Publicada el 1 de Octubre de 2018
London’s underground network is the oldest in the world: it was opened to the public in 1863, following three years of hugely difficult work, an impressive feat for the time. When 38,000 people climbed into the trains on that first day, some of the carriages didn’t even have a roof, and they were still pulled by steam engines. This meant that the smoke was at times overwhelming, and gas lamps were still used for lighting in corridors and stations.
Christian Wolmar’s educational video for TED-Ed explains how the first underground network in the world was built, and includes some interesting details, such as that the people at the time complained of having the city perforated, and a local minister accused the company of “trying to break into hell”.
When it opened, there were a small number of stations along four miles of tracks; today there are 270 stations over more than 400 kilometres. The popular tube is used by 5 million people every day. And it never stops growing.
CUT AND COVER
The building method used for many years was a so-called “cut-and-cover” system. It was easier to dig out a large open hole in the road, build the arch of the false tunnel with bricks, and then refill the hole with the dug-out material. As a result, the first underground lines were not very deep, something that tends to be the case with the older underground lines in major cities.
One of the companies of the time, C&SLR, was the first to use electric traction for pulling the trains, as well as a new method for digging circular tunnels, using a technology known as “shield tunneler”, which initially was opearated manually. The front part was used to dig out a circular section and the tunneling machine was called the Greathead Shield. Later on, the shield became mechanical and the machine advanced much more rapidly and could cut through any type of material. Today, these are called TBMs, or Tunnel Boring Machines.
As explained in the video, these tunnelling machines made it possible to dig under the city at a greater depth and create new underground lines on another level: they could dig under buildings and keep away from electricity lines, sewers and other infrastructures. They could even dig under the Thames.
Fast forward 155 years to our times. How are the new underground railway lines cutting across London built? Some weeks ago I was lucky enough to be able to visit the construction sites and tunnelling machines of the Crossrail project: a massive new rail undertaking spanning over 100 km, more than 40 km of which run below the streets of London, connecting with the underground network at some points.
The Elizabeth Line has ten new stations and is renewing thirty existing ones. What is most impressive about Farringdon (which, interestingly, was one of the first stations to open in 1863) is how deep it is: 30 metres below ground on six levels, plus three levels above ground, with its own building (have a look at the plans and technical details here). There are deeper stations in the world – in Madrid, for example, Cuatro Caminos is 45 metres underground –, but going down there during the building stage is truly amazing.

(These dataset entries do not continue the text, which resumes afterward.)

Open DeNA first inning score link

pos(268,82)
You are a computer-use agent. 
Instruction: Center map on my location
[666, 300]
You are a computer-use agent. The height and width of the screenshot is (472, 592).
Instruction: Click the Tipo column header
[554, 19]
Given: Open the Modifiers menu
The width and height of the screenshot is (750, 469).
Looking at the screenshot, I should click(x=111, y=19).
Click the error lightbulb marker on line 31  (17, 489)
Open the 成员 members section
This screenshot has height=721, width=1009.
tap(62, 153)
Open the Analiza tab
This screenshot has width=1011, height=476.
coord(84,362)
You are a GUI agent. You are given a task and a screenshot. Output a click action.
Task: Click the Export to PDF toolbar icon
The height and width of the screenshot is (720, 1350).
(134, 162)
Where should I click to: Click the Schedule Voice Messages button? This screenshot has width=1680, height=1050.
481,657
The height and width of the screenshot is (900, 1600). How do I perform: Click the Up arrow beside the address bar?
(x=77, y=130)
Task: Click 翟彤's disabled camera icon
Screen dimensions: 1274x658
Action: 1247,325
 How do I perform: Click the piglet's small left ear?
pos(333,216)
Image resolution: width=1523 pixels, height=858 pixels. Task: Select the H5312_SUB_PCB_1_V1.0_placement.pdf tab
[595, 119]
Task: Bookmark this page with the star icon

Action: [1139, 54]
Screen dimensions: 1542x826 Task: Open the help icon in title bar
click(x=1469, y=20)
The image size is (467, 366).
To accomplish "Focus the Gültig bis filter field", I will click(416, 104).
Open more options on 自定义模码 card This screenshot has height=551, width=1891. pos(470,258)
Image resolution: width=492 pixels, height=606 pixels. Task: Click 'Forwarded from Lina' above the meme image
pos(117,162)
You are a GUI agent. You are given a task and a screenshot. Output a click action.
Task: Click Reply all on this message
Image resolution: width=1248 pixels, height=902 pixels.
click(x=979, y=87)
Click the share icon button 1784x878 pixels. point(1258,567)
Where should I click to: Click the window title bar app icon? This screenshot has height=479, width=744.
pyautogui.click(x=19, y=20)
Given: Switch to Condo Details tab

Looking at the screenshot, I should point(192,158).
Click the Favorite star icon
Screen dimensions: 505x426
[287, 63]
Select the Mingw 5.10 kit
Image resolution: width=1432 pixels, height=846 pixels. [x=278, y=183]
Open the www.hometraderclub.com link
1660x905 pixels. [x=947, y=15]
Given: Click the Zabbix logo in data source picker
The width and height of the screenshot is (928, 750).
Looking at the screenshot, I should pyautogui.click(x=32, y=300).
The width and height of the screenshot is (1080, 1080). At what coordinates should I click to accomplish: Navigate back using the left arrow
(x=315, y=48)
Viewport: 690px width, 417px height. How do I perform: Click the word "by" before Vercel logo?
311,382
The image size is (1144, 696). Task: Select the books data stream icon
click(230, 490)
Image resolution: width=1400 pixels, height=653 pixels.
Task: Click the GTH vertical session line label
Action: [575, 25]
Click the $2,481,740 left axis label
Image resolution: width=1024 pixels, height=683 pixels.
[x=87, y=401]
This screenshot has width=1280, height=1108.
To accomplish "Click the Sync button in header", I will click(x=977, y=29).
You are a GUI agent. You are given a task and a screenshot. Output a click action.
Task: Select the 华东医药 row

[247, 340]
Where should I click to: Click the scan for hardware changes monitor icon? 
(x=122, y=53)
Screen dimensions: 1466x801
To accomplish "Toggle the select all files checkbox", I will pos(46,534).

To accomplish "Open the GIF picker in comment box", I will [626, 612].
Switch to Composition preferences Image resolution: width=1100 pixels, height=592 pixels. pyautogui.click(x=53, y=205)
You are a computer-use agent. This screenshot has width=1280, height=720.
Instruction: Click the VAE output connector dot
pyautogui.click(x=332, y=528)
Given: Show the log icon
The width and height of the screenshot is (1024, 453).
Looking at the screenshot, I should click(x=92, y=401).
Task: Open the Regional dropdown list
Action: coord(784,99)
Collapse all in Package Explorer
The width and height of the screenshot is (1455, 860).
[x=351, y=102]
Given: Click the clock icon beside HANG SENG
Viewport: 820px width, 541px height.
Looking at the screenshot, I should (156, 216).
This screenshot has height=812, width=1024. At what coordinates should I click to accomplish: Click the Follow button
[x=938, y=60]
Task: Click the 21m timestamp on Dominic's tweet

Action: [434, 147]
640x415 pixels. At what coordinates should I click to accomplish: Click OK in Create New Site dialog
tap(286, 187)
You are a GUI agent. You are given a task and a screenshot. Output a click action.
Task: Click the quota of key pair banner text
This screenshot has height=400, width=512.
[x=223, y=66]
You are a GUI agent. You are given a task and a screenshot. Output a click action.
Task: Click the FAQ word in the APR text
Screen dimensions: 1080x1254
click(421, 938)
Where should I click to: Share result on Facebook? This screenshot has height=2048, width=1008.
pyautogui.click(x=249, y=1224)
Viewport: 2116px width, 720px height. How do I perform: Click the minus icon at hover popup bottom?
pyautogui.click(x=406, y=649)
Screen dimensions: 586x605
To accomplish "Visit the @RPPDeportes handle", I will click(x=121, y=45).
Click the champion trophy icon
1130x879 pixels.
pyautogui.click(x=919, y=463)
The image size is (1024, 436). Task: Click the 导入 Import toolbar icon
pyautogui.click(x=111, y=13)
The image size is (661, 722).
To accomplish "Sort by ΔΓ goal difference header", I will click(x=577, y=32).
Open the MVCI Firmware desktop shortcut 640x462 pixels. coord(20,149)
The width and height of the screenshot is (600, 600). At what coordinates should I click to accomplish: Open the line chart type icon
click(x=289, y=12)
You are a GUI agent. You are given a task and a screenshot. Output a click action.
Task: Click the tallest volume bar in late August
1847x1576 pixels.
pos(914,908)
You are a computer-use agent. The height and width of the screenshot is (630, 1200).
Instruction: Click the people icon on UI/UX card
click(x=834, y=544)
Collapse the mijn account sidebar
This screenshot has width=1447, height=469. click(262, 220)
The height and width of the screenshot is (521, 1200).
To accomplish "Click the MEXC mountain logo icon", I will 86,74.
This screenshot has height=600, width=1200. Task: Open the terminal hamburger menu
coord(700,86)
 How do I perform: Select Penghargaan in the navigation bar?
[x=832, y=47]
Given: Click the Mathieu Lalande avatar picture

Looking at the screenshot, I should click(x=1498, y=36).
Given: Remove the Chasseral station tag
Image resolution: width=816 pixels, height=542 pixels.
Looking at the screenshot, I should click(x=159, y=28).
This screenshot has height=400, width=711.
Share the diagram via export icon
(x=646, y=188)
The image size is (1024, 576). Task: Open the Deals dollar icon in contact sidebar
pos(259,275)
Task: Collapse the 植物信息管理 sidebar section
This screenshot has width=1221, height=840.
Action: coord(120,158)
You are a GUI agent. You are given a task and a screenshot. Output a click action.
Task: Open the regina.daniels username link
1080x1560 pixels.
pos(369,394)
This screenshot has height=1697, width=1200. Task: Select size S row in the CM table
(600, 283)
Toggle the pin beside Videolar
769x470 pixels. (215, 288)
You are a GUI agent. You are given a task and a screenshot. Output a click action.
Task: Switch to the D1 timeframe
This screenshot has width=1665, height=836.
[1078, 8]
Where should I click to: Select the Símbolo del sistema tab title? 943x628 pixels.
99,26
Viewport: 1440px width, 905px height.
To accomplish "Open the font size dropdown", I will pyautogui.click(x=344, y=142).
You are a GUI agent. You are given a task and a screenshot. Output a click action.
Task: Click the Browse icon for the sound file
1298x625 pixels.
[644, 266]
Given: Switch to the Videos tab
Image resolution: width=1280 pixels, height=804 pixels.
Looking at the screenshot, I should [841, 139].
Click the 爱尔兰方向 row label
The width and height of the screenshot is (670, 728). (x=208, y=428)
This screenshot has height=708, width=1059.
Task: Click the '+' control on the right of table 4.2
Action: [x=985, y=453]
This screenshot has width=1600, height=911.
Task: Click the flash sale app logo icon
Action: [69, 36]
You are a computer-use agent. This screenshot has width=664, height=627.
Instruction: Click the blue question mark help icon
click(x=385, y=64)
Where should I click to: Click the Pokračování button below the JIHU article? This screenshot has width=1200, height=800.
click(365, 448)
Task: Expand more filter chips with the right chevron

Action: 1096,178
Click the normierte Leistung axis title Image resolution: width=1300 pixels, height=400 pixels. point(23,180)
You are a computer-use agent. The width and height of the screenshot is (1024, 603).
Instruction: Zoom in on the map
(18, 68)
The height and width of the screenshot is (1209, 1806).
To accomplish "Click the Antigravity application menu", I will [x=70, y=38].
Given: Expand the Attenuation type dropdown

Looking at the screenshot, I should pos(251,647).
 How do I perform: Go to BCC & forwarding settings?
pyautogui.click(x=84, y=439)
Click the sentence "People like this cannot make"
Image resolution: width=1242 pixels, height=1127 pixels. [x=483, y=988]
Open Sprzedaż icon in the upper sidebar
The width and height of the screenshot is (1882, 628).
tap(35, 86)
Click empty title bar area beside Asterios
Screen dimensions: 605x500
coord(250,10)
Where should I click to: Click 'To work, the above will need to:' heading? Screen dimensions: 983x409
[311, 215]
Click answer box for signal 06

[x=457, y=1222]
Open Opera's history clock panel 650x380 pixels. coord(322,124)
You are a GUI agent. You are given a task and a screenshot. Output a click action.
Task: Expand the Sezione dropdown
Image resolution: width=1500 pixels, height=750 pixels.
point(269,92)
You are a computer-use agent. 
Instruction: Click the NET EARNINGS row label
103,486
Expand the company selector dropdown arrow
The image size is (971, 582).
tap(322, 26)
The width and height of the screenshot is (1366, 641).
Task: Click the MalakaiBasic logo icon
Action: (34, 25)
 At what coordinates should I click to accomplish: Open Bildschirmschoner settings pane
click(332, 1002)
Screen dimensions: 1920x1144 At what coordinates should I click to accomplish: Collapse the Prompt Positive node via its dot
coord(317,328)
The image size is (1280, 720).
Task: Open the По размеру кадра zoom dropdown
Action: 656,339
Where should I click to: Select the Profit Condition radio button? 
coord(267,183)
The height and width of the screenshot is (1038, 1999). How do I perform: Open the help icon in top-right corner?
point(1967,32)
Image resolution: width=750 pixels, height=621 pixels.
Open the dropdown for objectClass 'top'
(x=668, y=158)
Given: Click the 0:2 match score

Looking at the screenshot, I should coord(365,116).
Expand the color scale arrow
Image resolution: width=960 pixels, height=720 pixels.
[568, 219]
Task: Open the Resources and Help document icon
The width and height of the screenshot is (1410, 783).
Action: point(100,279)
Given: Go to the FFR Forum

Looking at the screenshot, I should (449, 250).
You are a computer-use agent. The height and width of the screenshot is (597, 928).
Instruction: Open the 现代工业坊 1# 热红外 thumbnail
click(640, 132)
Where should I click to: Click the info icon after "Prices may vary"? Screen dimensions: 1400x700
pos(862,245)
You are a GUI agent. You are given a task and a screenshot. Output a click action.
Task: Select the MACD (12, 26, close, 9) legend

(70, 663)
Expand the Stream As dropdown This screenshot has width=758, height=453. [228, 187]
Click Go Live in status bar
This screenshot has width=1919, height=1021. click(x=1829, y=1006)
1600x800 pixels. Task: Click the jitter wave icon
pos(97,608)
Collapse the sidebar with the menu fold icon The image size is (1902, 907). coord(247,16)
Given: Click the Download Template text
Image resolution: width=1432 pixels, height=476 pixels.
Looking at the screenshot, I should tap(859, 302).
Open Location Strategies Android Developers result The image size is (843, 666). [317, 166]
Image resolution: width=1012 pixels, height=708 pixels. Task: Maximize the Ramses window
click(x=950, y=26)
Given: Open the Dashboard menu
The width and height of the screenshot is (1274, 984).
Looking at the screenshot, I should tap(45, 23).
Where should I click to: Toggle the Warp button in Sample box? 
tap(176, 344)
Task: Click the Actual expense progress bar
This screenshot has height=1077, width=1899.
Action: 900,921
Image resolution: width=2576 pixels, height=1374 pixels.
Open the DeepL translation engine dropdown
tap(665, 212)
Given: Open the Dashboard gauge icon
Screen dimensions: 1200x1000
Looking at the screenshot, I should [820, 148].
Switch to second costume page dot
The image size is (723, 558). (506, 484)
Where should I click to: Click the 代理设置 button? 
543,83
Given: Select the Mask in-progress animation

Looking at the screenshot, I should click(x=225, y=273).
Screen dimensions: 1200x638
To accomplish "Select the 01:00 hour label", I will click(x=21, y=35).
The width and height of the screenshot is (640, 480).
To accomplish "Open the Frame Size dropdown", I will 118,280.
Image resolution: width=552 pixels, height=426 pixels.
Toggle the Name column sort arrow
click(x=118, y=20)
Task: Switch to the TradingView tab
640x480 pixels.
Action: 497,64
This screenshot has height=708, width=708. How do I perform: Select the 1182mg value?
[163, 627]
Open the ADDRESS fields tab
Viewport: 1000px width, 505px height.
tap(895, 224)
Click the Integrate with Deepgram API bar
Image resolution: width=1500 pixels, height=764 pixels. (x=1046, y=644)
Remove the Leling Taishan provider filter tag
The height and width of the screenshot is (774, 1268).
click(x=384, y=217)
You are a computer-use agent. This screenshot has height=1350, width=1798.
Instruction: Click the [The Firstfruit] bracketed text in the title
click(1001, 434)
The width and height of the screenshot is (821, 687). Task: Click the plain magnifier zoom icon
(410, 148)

The two platforms in the station seem endless, and are very different from the underground stations we are used to. They span more than 200 metres in length, which is the length of the new trains which will carry up to 1,500 passengers at a time (closed trials are already running). The two platforms are fully enclosed with sliding glass doors, and connect towards the exit and ticket areas, located at both ends, through a central passageway. The train tunnels are 6.2 metres in diameter and were excavated using different TBMs.
The design of the stations, even while still under construction, is certainly striking: clean, well-lit white ceilings with soft curves, spacious entrance halls atop gigantic escalators, which were still being put together. A unique opportunity to see an impressive work of architecture, with no posters or publicity, just the bare basics. It felt a bit like going into a pyramid.